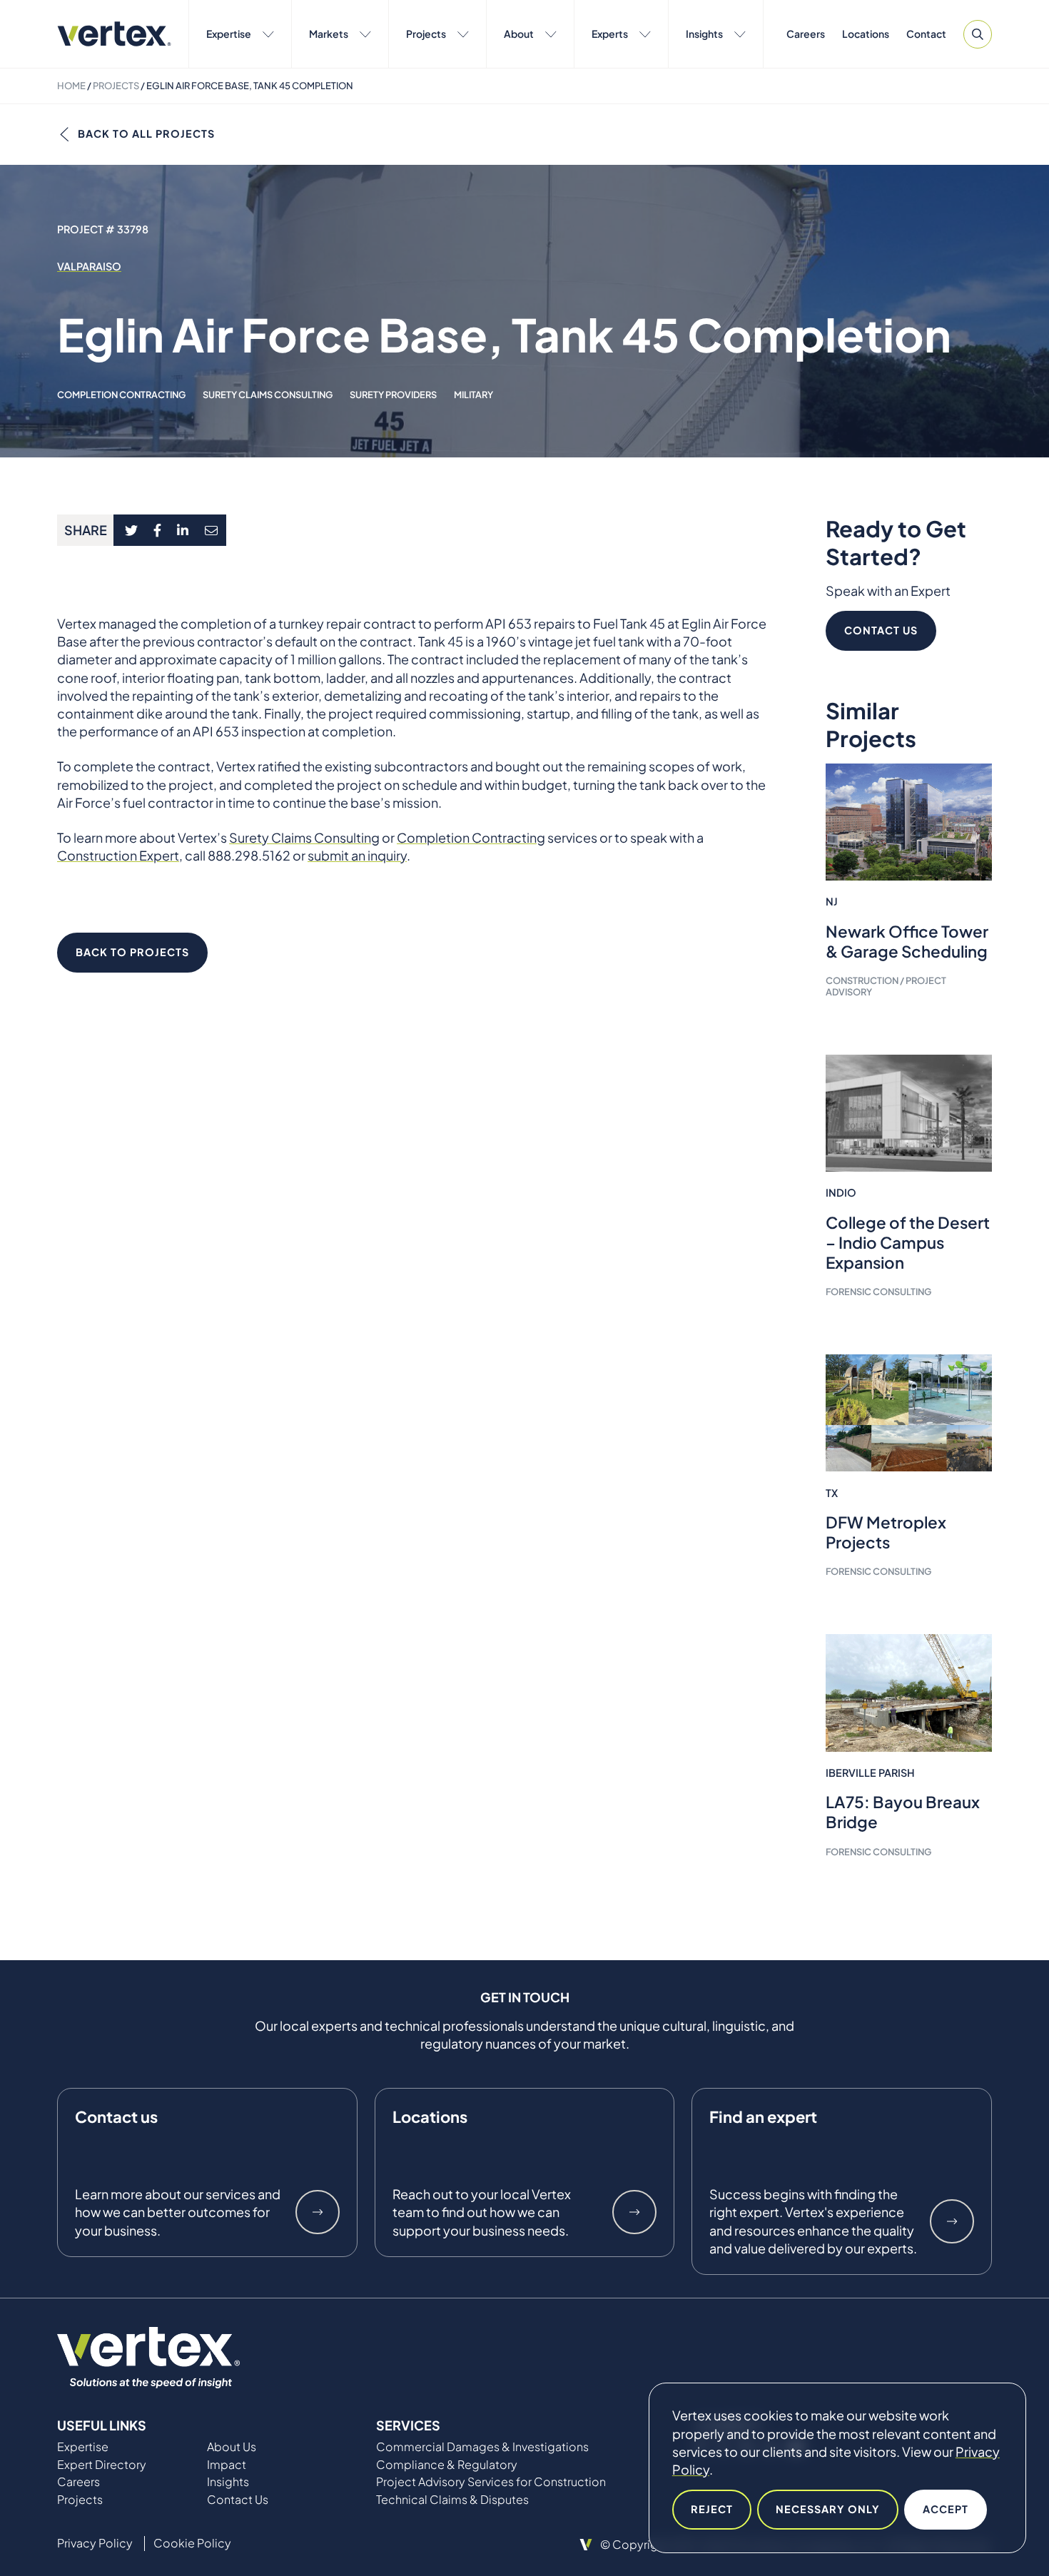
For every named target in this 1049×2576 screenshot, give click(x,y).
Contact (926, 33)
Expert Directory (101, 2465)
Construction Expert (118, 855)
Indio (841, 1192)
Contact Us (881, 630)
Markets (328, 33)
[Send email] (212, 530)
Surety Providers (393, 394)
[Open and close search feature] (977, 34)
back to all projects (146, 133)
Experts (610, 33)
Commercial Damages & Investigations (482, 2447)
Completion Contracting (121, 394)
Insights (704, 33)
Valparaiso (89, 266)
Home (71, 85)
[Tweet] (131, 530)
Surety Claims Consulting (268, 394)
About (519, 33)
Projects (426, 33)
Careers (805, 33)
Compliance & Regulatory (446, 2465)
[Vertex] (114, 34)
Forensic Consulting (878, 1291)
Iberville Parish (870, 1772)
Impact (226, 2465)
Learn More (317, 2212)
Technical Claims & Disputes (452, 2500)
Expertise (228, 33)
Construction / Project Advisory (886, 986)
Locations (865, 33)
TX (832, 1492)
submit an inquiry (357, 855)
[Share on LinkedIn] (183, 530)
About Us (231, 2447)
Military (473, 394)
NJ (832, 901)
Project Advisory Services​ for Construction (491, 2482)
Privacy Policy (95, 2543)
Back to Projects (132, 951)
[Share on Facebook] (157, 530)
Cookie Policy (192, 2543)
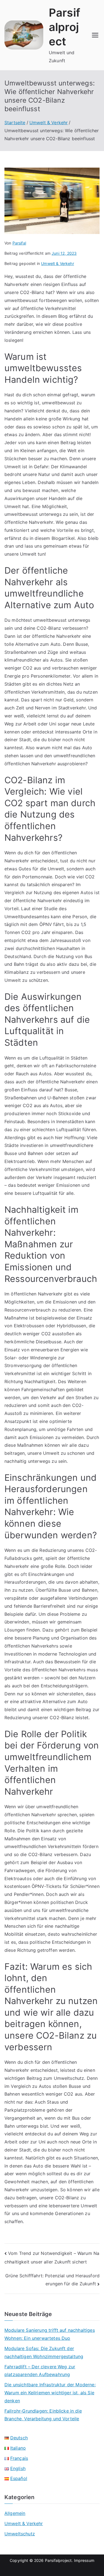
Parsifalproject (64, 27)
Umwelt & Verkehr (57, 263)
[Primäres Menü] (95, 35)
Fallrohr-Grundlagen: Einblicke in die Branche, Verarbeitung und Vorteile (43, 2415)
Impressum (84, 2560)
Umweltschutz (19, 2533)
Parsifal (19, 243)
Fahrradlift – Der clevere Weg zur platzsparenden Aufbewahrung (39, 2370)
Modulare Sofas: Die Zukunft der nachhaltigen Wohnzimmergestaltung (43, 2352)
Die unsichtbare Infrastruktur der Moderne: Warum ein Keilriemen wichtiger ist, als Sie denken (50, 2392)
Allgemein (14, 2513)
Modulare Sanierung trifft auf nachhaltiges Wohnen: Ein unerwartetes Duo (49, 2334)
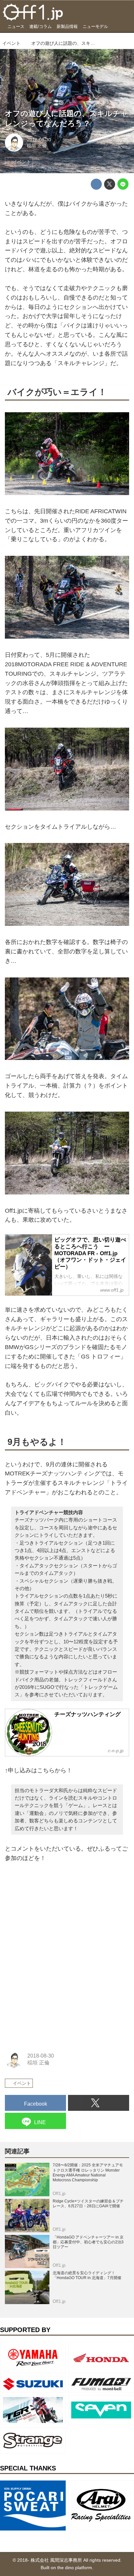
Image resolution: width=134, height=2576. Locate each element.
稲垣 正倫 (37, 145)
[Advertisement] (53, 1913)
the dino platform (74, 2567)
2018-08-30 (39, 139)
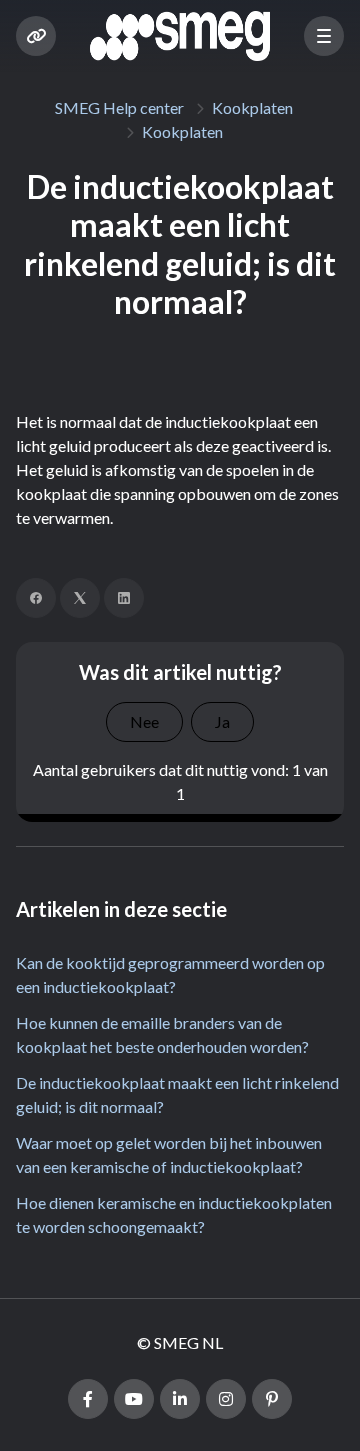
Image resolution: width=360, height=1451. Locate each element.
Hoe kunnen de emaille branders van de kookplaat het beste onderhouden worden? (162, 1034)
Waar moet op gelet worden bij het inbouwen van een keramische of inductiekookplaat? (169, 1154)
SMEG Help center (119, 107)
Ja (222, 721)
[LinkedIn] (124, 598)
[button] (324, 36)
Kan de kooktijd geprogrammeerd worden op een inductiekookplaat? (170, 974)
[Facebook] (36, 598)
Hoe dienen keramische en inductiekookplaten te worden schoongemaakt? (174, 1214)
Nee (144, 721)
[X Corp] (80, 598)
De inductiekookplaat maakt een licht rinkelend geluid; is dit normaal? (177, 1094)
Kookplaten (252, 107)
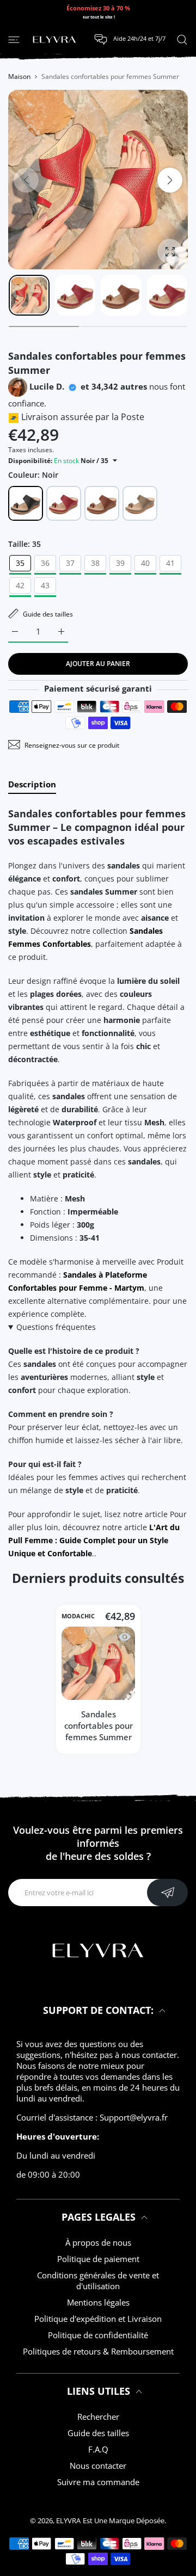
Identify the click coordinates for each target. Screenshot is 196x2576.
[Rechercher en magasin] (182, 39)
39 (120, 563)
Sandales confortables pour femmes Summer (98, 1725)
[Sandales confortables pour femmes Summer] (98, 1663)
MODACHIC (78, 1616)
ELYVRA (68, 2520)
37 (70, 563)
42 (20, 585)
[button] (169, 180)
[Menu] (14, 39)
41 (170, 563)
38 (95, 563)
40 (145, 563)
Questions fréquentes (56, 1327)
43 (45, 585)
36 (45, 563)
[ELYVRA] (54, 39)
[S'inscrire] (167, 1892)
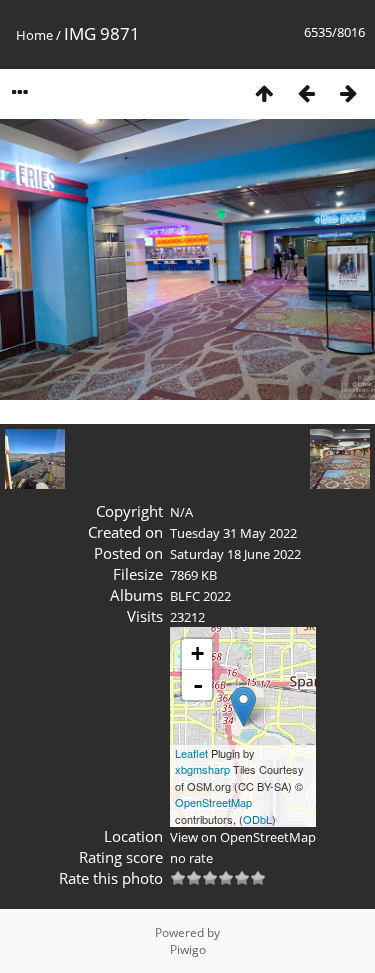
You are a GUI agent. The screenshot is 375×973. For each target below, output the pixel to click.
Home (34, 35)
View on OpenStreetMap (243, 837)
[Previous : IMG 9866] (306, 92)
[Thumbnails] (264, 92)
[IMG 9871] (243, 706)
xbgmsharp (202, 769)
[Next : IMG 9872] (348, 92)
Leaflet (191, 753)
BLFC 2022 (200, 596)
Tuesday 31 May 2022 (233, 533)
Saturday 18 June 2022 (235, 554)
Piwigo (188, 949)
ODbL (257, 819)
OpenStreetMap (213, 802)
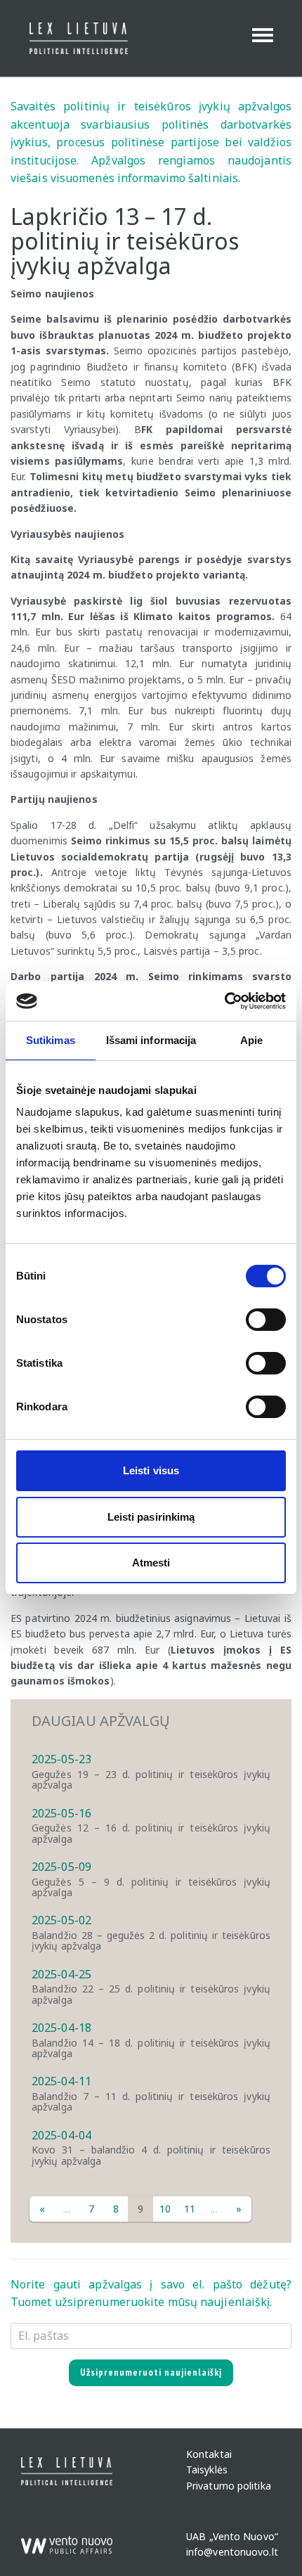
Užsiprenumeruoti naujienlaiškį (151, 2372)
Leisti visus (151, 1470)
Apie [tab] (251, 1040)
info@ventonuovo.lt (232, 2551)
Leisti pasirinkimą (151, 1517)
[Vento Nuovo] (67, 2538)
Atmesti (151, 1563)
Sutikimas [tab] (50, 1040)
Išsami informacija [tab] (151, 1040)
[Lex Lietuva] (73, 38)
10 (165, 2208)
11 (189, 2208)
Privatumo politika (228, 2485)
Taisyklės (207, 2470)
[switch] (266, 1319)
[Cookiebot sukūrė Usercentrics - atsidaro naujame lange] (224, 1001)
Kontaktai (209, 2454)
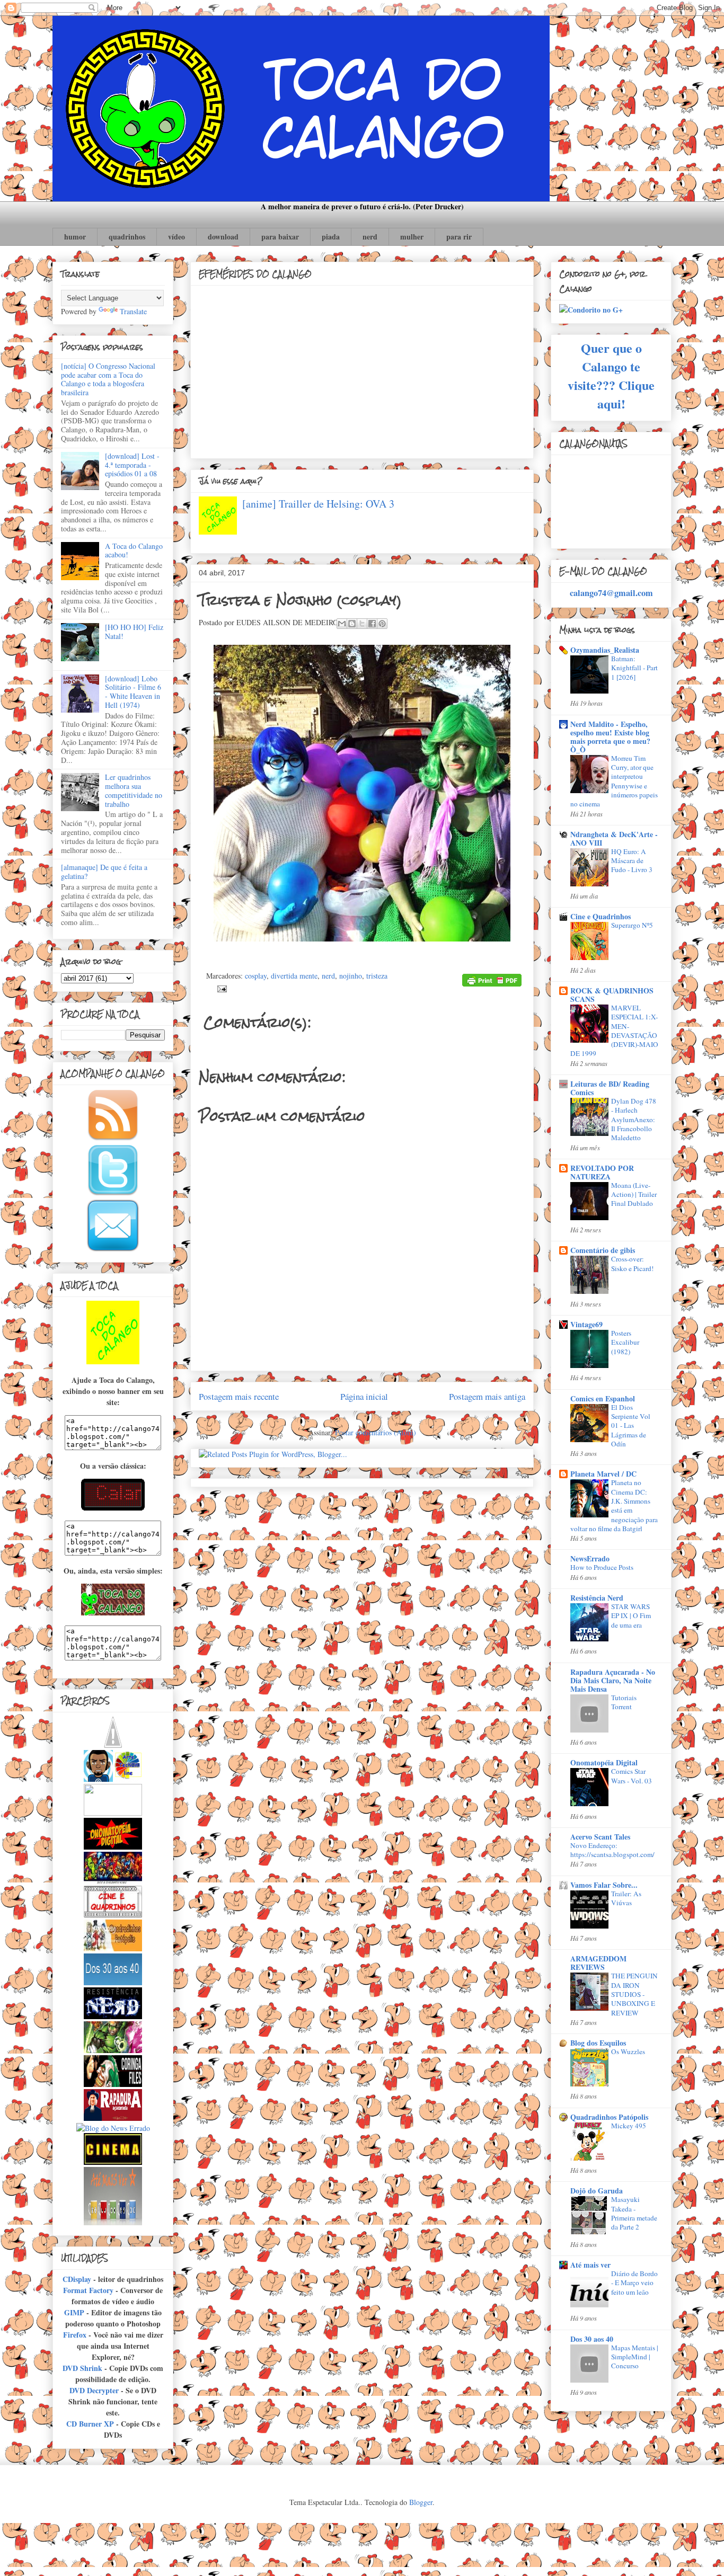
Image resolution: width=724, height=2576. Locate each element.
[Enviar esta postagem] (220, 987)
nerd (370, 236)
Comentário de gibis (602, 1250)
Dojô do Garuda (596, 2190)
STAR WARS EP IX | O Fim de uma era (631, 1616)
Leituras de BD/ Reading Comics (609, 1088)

» BRIEF: Proceeding from the line containing "[Send email] (212, 530)" through the line containing "[Vertex] (114, 34)", transcribe the lines above exactly, both end lines included.

» EXERCISE OUTPUT:
[Send email] (212, 530)
Surety Providers (393, 394)
[Open and close search feature] (977, 34)
back to all projects (146, 133)
Experts (610, 33)
Commercial Damages & Investigations (482, 2447)
Completion Contracting (121, 394)
Insights (704, 33)
Valparaiso (89, 266)
Home (71, 85)
[Tweet] (131, 530)
Surety Claims Consulting (268, 394)
About (519, 33)
Projects (426, 33)
Careers (805, 33)
Compliance & Regulatory (446, 2465)
[Vertex] (114, 34)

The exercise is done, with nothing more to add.